▶ EXERCISES:
• a. In the hearing transcript, rewrite everything from "Mr. FINKELSTEIN. We do" down to "in the statute.", using "law" in place of "statute".
• b. Translate this sentence from the hearing transcript into Spanish: "This is the way the manufacturers of phonograph records do it."
• c. Extend the hearing transcript on music licensing rates past its last line.

▶ SELECTED EXCERPT:
Mr. FINKELSTEIN. We hope it is.

Mr. FORRESTER. I got the distinct impression now that you were worried about that. I want to know, is it capable of a practical performance on the collection of 1 cent a week on the record ?

Mr. FINKELSTEIN. I think it definitely is, just as the 2-cent manufacturing clause on phonograph records is capable of enforcement.

Mr. FORRESTER. Why, then, do you want this license choice now?

Mr. FINKELSTEIN. We do not want it. We say it is available if the user wants it. We are willing to stand aside, which may happen, which will happen unless the users say they prefer to do business differently from the method outlined in the statute.

Mr. BRYSON. But not to exceed the maximum.

Mr. FINKELSTEIN. Presumably this is the way it is done. This is the way the manufacturers of phonograph records do it. They say: “We wish to record your work. If you insist on the statutory rate, we will not record your work. If you want to be paid less than the statutory rate, we will record your work, and we will pay so much."

▶ INFORMATION SHOWN:
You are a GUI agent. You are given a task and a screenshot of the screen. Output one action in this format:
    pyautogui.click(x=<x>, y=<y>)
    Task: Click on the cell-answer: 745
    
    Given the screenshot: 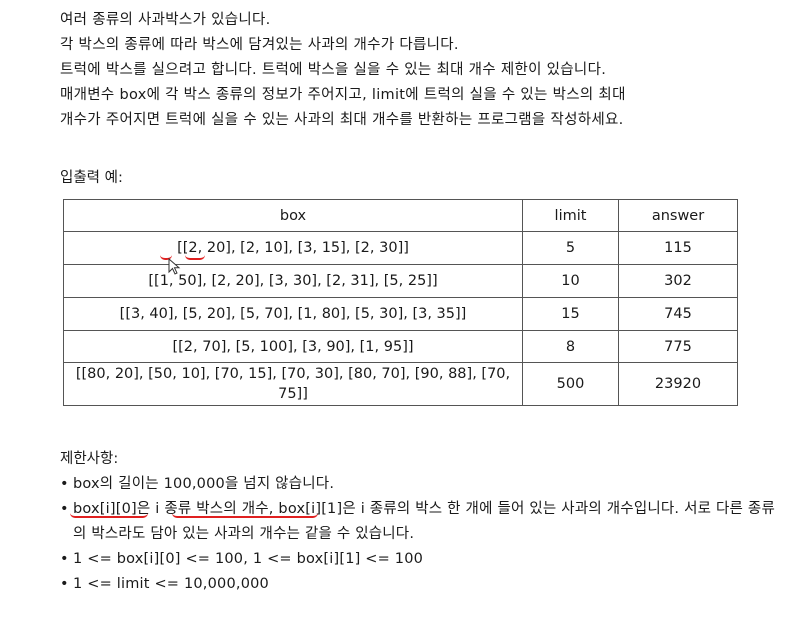 What is the action you would take?
    pyautogui.click(x=678, y=314)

▶ WRITTEN ANSWERS:
• a.
Mr. FINKELSTEIN. We do not want it. We say it is available if the user wants it. We are willing to stand aside, which may happen, which will happen unless the users say they prefer to do business differently from the method outlined in the law.

• b. Así es como lo hacen los fabricantes de discos fonográficos.

• c.
Mr. BRYSON. Your bill authorizes the collection of 1 cent a week per record as long as it is in use?

Mr. FINKELSTEIN. That is correct.

Mr. Bryson. Does your bill provide that you can make a blanket charge, or are you confined under the terms of this law to 1 cent a week?

Mr. FINKELSTEIN. You are permitted to make any bargain you want. There is no prohibition against it. There is nothing in the bill that prohibits any kind of bargain that the parties may arrive at.

Mr. BRYSCN. But as a lawyer you have no right now except what the law is going to give you?

Mr. FINKELSTEIN. That is right; there is no compulsion other than what the law gives.

Mr. Bryson. How can you come around and make a blanket agreement when the law says it is going to be the other way?

Mr. FINKELSTEIN. I do not think the Congress would write a law

Mr. ROGERS. May I interrupt you?

You and I recognize under the present set-up the right of authors under ASCAP, where the law authorizes a minimum damage of $250. What this law does is bring us in under that, and it says instead of the $250 then we shall collect 1 cent a week per record for each two jukebox operators so long as he operates; but, if he does not come in and make that payment, this amends or is attached to that part of the law which permits ASCAP to come in and say, “Well, brother, when you forgot to pay your 1 cent a week at the end of the month, then the law is that we can come in and make you pay us a minimum damage of $250."

That is what this bill does. Is that not right?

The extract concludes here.